ScanTent – quick review (part I)

Posted on 13.3.2020 by TuulaP

We’ve had ScanTent available for evaluation and experimentation for some time in the DH projects. We wanted to see a) what ScanTent could do (or facilitate) b) how it generally could work in helping digitization in different kinds of materials for/by researchers, c) what kind of mobile camera qualities would be sufficient and d) how the process beyond ScanTent would go onwards.

ScanTent in its pouch

Introduction – What is ScanTent?

Scantent is basically as name suggests, it is actually a tiny table-based ‘tent’ (small cloth-covered area) on top of which you can put a mobile phone or a light-weight camera to take pictures of the material within the tent.

Unboxing

As we got one of the early prototypes from the first manufacturing batch, the package contained: a pouch for ScanTent, ScanTent base fabric (black) and cover cloth (white), the support ‘sticks ‘and a battery for the led lights. So it is quite small and light-weight package, that you can easily carry with you.

Setup

There was no leaflet or setup document within the package, but the setup was quite self-evident (with some learning on-the-fly). Sticks go to the corners of the cloth to assembly it to the proper position and then to top part’s camera ‘plate’. Personally, I believe the setup is two-person job, as some hands are required to keep previous sticks in place, while assembling the rest, but anyhow it can be done in few minutes.

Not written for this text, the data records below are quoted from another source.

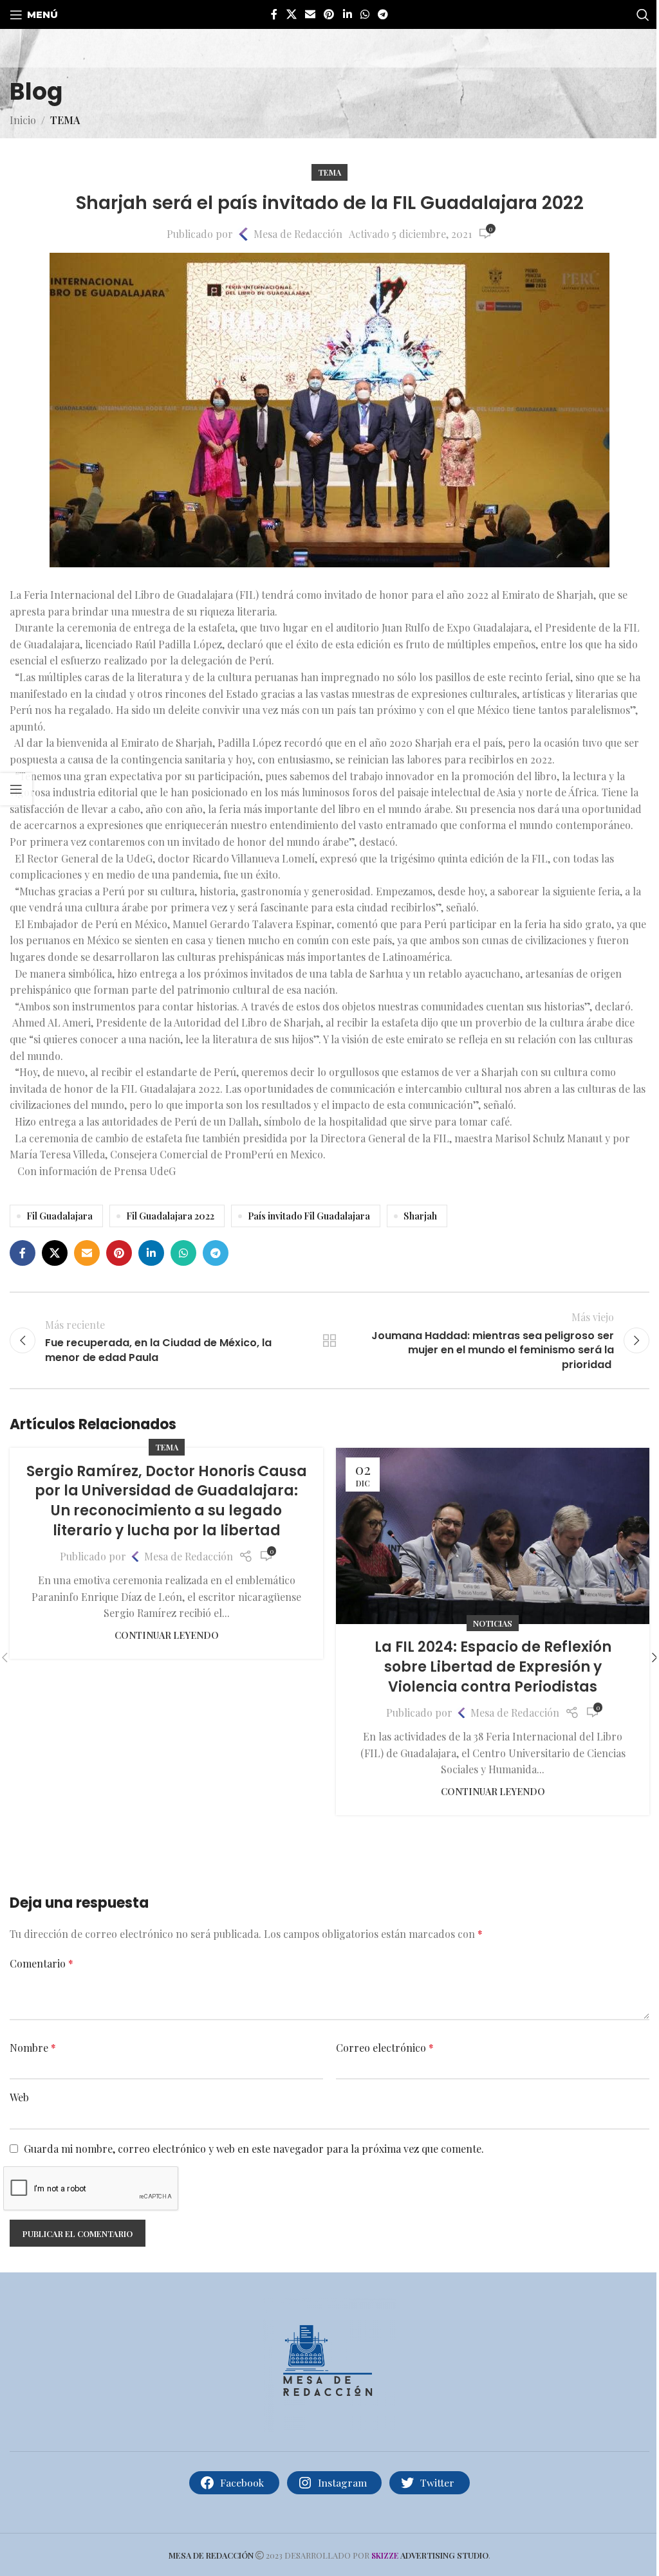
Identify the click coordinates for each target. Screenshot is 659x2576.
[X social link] (291, 14)
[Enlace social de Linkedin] (347, 14)
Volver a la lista (329, 1340)
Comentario (41, 1963)
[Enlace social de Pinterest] (329, 14)
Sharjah (420, 1215)
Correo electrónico (385, 2047)
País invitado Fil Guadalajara (309, 1215)
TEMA (65, 120)
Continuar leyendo (167, 1635)
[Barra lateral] (16, 789)
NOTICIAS (492, 1623)
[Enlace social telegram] (383, 14)
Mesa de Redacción (298, 234)
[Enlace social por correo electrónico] (310, 14)
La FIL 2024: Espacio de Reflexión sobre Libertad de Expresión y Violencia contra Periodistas (493, 1667)
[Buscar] (643, 15)
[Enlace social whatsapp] (364, 14)
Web (19, 2097)
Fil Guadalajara (59, 1215)
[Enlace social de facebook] (274, 14)
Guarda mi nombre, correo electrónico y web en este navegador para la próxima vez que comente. (254, 2148)
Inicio (23, 120)
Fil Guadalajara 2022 (170, 1215)
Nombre (33, 2047)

It can be done by one person, but caused some noise in the office when some sticks dropped while trying to fix the others to the top part. But after some practice it goes more and more conveniently every time.

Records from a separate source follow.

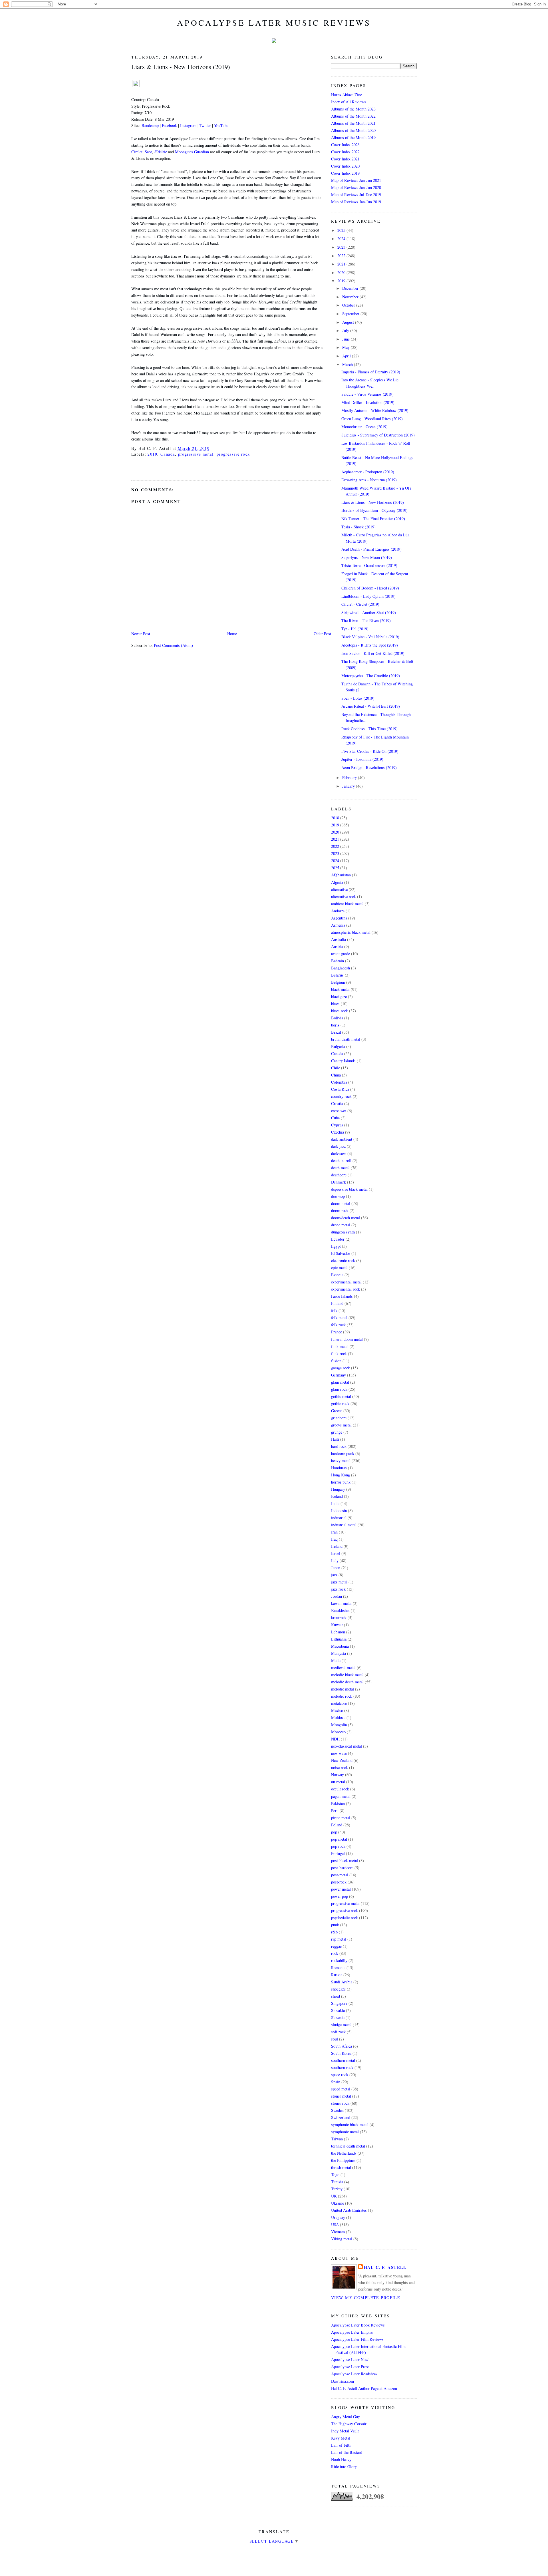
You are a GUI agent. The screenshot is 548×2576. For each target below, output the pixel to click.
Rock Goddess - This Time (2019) (369, 728)
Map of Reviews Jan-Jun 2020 (356, 187)
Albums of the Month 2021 (353, 123)
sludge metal (341, 2024)
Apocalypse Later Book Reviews (358, 2325)
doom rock (339, 1210)
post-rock (338, 1882)
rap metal (338, 1939)
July (346, 330)
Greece (336, 1410)
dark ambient (341, 1139)
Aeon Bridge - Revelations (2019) (369, 767)
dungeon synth (343, 1232)
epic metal (339, 1267)
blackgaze (339, 996)
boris (335, 1025)
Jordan (336, 1596)
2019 (152, 454)
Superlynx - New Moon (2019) (366, 557)
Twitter (205, 125)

After the tent is set up , one can plug in the led lights to the package-included external battery* and you can start the actual scanning. The led lights are quite light-weight, so be sure that all of them are downwards and not tilted upwards, which can easily happen after the assembly.

ScanTent assembled, battery pack within the tent(*)

Quick Experiments of Scanning Different Kinds of Materials

Ephemera and leaflets

Some items we tried with was the ephemera material, which were locally collected during the elections and were easily available. Some concerns in them were the glossiness i.e. there was easily reflections, and varying background colors and fonts.

Books

Second use case was for books. What if there is a exam coming, the study book is the only one in the library and the loan-time is running out, what do you do? Or shortly could one scan a book with help of ScanTent? This was interesting in a sense that gave an opportunity for experimenting “multishot” or illustration series which the DocScan provides. One thing noticed, that in any bigger book, or if there is a tight binding – the challenge was keeping the book open (there was no support for that). Second thing was also keeping an eye that the image taken stays straight while swapping pages. The mobile that you can put on top of the tent is on a flat surface, which has no ‘holds’ so it can very easily tilt or move a bit out of place.

Papers

One sheet papers were in a way the easiest case, just put a paper to within the ScanTent and take the image. But a normal scanner of any kind can do the same also. So depends on what you have available.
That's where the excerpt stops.